Historic Flooding in Central Europe
By By Jim Andrews, AccuWeather.com Senior Meteorologist
June 09, 2013, 4:52:49 PM EDT
Some of the worst flooding in memory has struck parts of central Europe in the wake of persistent soaking rain. While flood waters receded in some areas, other communities were still awaiting the worst as crests sweep down major rivers.
At least 17 people have died and many others were missing as of Friday, June 7, 2013, according to the AP, as floods and landslides targeted Germany, Austria, the Czech Republic and Switzerland. Thousands of people have been displaced by flooding as militaries teamed with local authorities and volunteers to shore up flood defenses.

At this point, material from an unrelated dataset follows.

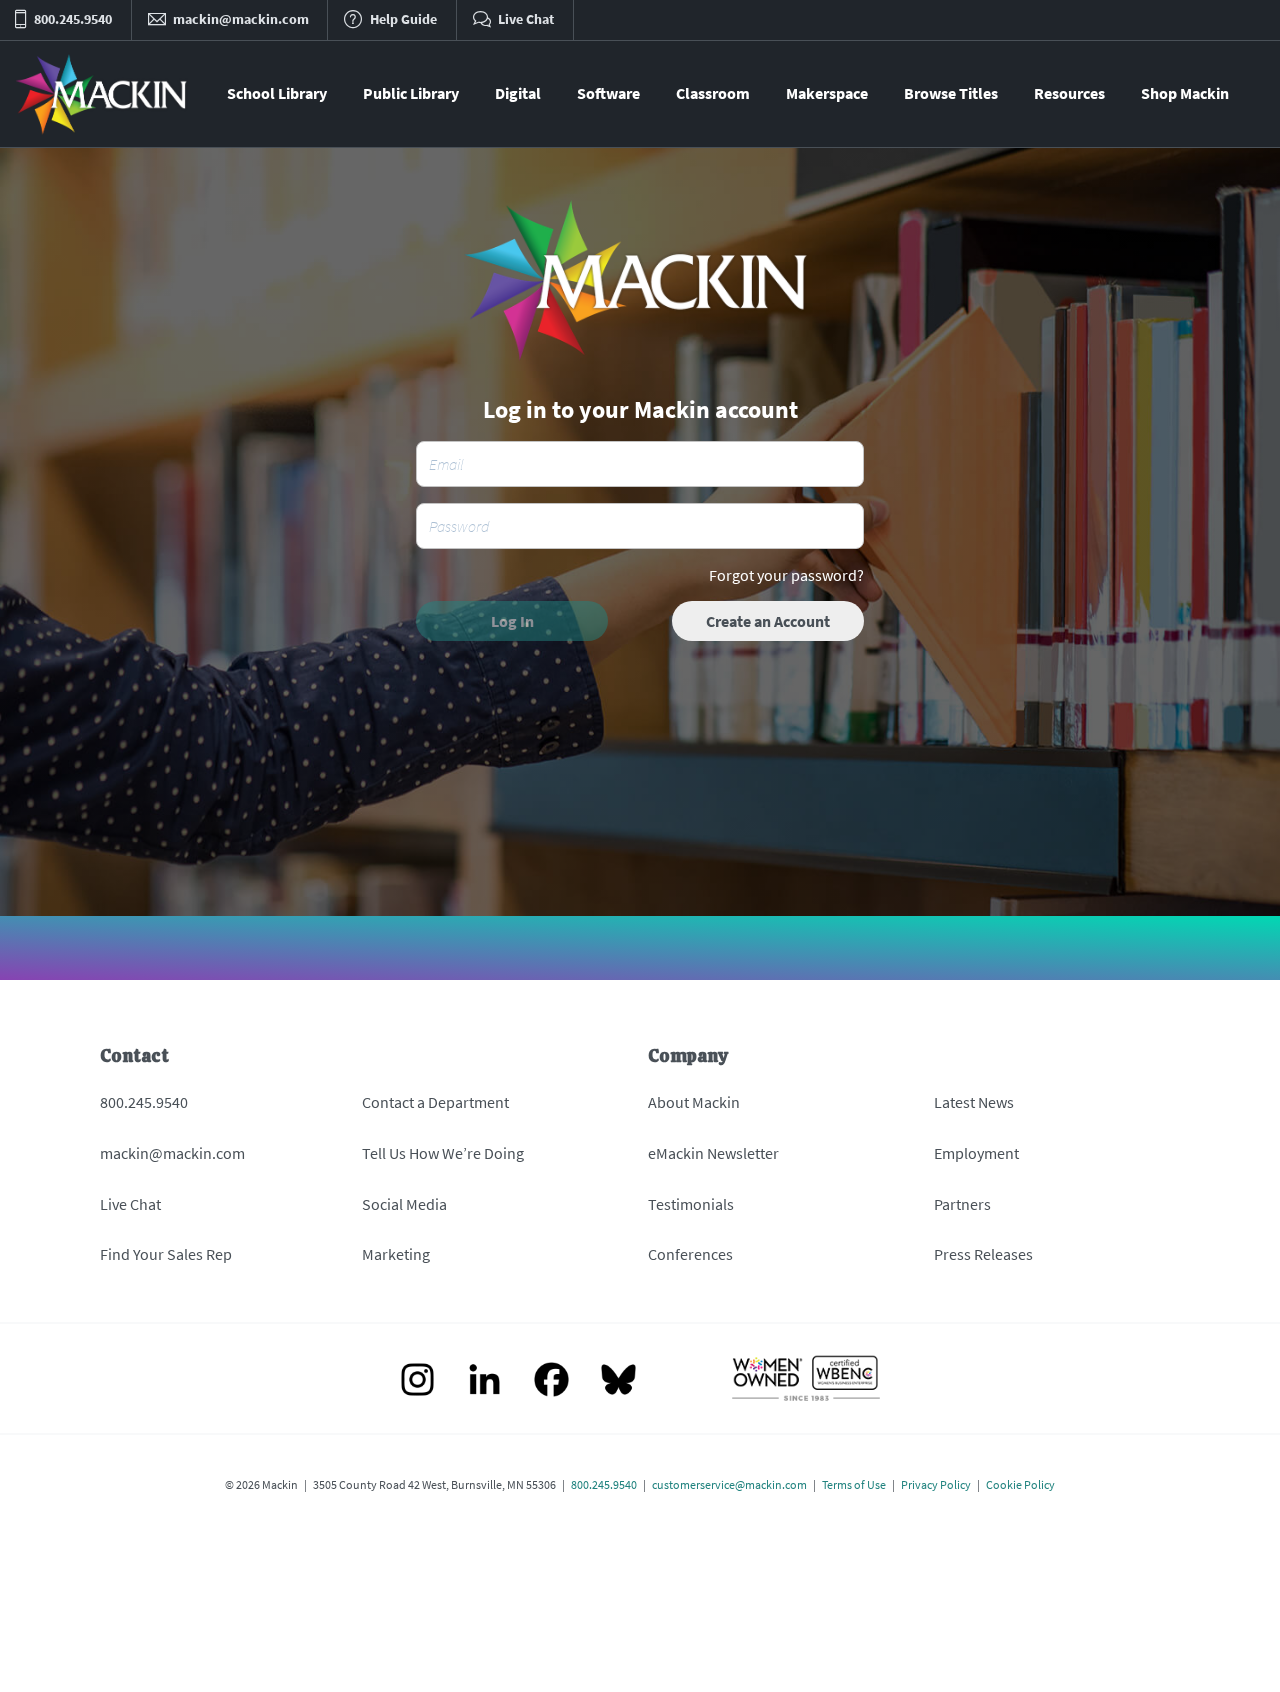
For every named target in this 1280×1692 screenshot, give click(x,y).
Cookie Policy (1020, 1484)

Monday's flood crest of the Danube River at Passau, Germany, reached a level not recorded since 1501, the AP said. The German Chancellor told reporters that the city's flood damage looked worse than that of 2002, the last year of massive flooding in the region.
Farther down the Danube, officials were girding for the big river's flood crest in Bratislava, Slovakia, and Budapest, Hungary.

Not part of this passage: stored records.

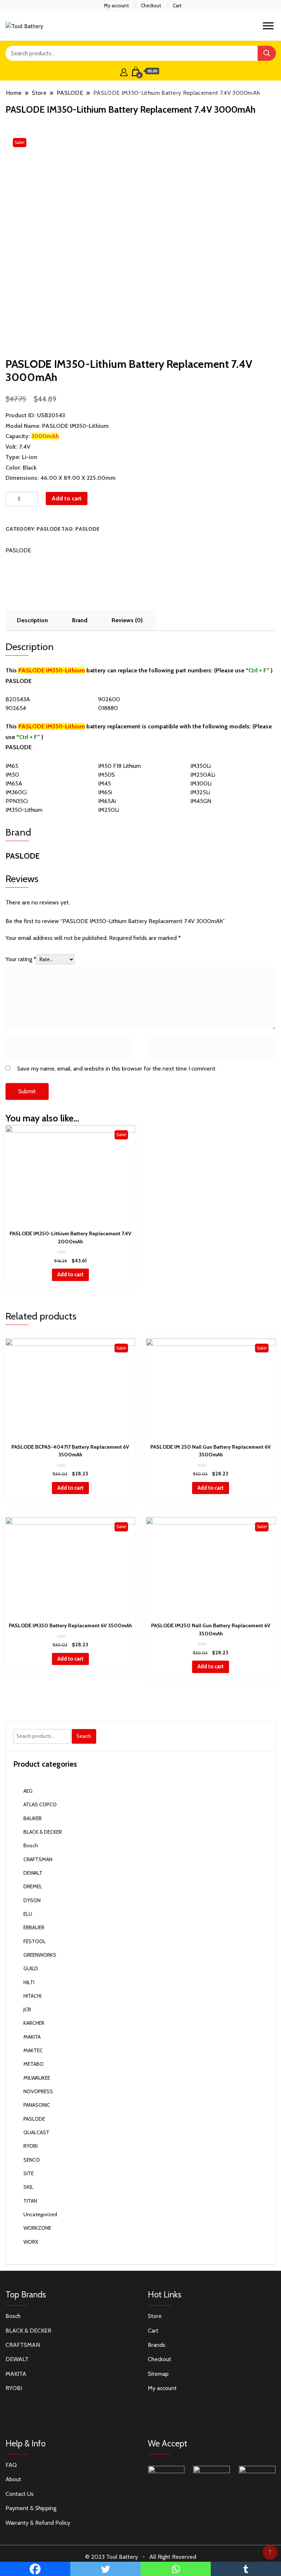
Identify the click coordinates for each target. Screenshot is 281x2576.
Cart (177, 5)
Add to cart (67, 498)
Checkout (151, 5)
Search (83, 1736)
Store (155, 2315)
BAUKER (32, 1818)
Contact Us (19, 2493)
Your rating (20, 959)
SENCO (31, 2160)
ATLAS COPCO (40, 1804)
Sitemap (158, 2373)
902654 (15, 708)
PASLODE (48, 529)
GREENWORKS (39, 1955)
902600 (109, 699)
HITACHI (32, 1996)
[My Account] (124, 71)
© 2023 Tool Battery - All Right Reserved (140, 2556)
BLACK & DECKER (42, 1832)
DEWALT (32, 1873)
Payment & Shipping (30, 2508)
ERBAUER (33, 1927)
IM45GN (200, 801)
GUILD (30, 1968)
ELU (27, 1914)
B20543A (17, 699)
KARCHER (33, 2023)
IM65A (13, 783)
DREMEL (32, 1886)
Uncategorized (40, 2214)
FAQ (11, 2464)
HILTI (28, 1982)
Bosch (30, 1845)
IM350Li (200, 765)
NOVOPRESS (38, 2091)
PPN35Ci (16, 801)
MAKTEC (33, 2050)
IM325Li (200, 792)
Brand (79, 620)
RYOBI (30, 2146)
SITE (28, 2173)
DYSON (32, 1900)
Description (32, 620)
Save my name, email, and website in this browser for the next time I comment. (117, 1068)
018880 (108, 708)
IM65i (105, 792)
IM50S (106, 774)
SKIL (28, 2187)
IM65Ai (107, 801)
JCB (27, 2009)
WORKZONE (37, 2228)
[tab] (32, 620)
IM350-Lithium (23, 809)
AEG (28, 1791)
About (13, 2479)
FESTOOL (34, 1941)
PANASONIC (36, 2105)
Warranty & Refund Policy (37, 2522)
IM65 (11, 765)
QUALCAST (36, 2132)
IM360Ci (16, 792)
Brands (156, 2344)
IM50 (12, 774)
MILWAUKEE (36, 2078)
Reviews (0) (127, 620)
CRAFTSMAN (37, 1859)
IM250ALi (202, 774)
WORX (30, 2242)
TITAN (30, 2201)
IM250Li (108, 809)
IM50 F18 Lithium (119, 765)
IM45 (104, 783)
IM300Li (200, 783)
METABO (33, 2064)
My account (116, 5)
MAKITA (32, 2037)
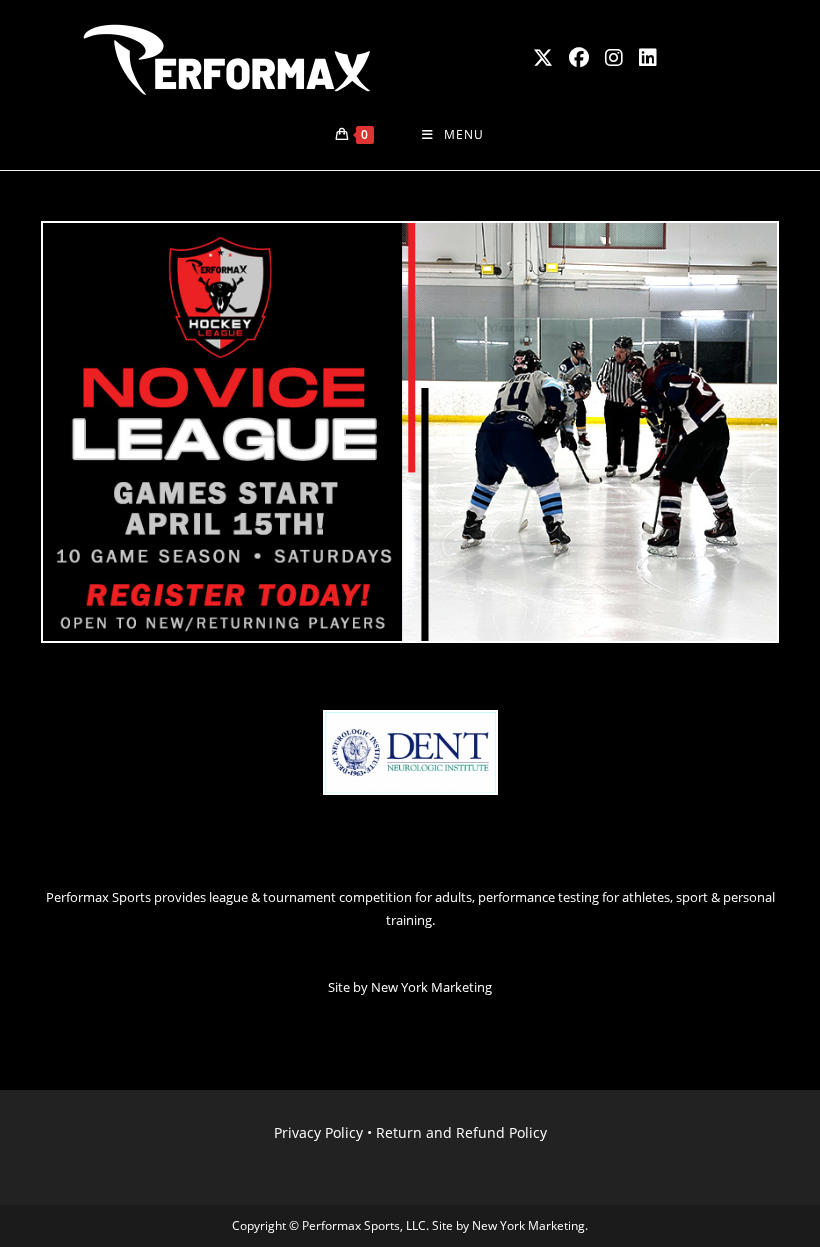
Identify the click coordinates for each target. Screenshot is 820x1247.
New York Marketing (431, 987)
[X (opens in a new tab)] (543, 58)
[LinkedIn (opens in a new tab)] (648, 58)
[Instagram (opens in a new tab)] (614, 58)
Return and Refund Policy (461, 1132)
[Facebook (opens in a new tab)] (579, 58)
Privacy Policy (318, 1132)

Meanwhile, in the Czech Republic, Prague had apparently been spared the worst after the Vltava River had its highest crest since 2002. The river's flood waters were headed northward to the Elbe, along which the German city of Dresden was making ready for water levels 5 meters (about 16 feet) above normal, the BBC indicated.
AccuWeather.com forecasters had marginally good news for the sodden region, as some rainfall is expected into early next week, but none is expected heavy and long in duration.
More than 7,000 people left their homes in Eilenburg, Germany, the BBC News website said. In Austria, two months of rain fell within two days, according to the meteorological service.
Much of badly hit Passau, Germany, was "inaccessible by foot" on Monday, the AP said. Evacuations were taking place by boat, and electricity was shut off intentionally in a precautionary measure. Rising water levels had already topped marks reached in 1954, when the city suffered floods said to be worst in living memory.
Two major tributaries, the Inn and the Ilz, meet the Danube River at Passau. All three were carrying a heavy burden of runoff, following days of soaking rain.
Meanwhile, a nationwide state of emergency had been declared for the Czech Republic, the BBC on Monday.
The country suffered at least seven deaths related to the flood, according to the BBC.
In the Czech capital Prague, flood fears led authorities to raise protective metal barriers against the rampaging Vltava River, the AP said. Transportation was disrupted, and many schools were closed.
About 3,000 people had been driven from their homes in and about Prague, the BBC said. Animals in the city's riverside zoo were taken away to safety.
Memories in Prague harkened back to 2002, the last instance of catastrophic flooding in the city. The metal anti-flood walls were raised in reaction to that disaster.
The 2002 flooding that targeted central Europe killed 17 people in Czech, costing about US $26 billion, Reuters said.
Elsewhere in Czech, about 2,700 people had evacuated in the western half of the country.
The flooding was triggered by stubborn low pressure over central Europe, which caused widespread heavy rain to fall along and north of the Alps since the middle of last week. Falls of 2-4 inches have been widespread, with much higher amounts along the Alps.
Weather data accessed as of Monday by AccuWeather.com showed rainfall of about 9 inches within three to four days at Bregenz, Austria. About 7 inches of rain pelted Kufstein.
The highest peaks along the Alps were freshly buried under deep snow. Snowfall, having the water equivalent of about 8 inches, covered the top of Zugspitze, the highest peak in Germany. The amount of snowfall, while not immediately known, may have topped 8 feet. The rise in snow depth between Friday and Monday was at least 51 inches, despite drifting and settling under gravity.
About 5 feet of snow was measured on Sonnblick mountain in western Austria, weather observations showed.
Flood crests were slated to continue spilling down stream on major rivers such as the Danube, which flows southeastward to the Black Sea.
Meteorologist Eric Leister contributed to this story.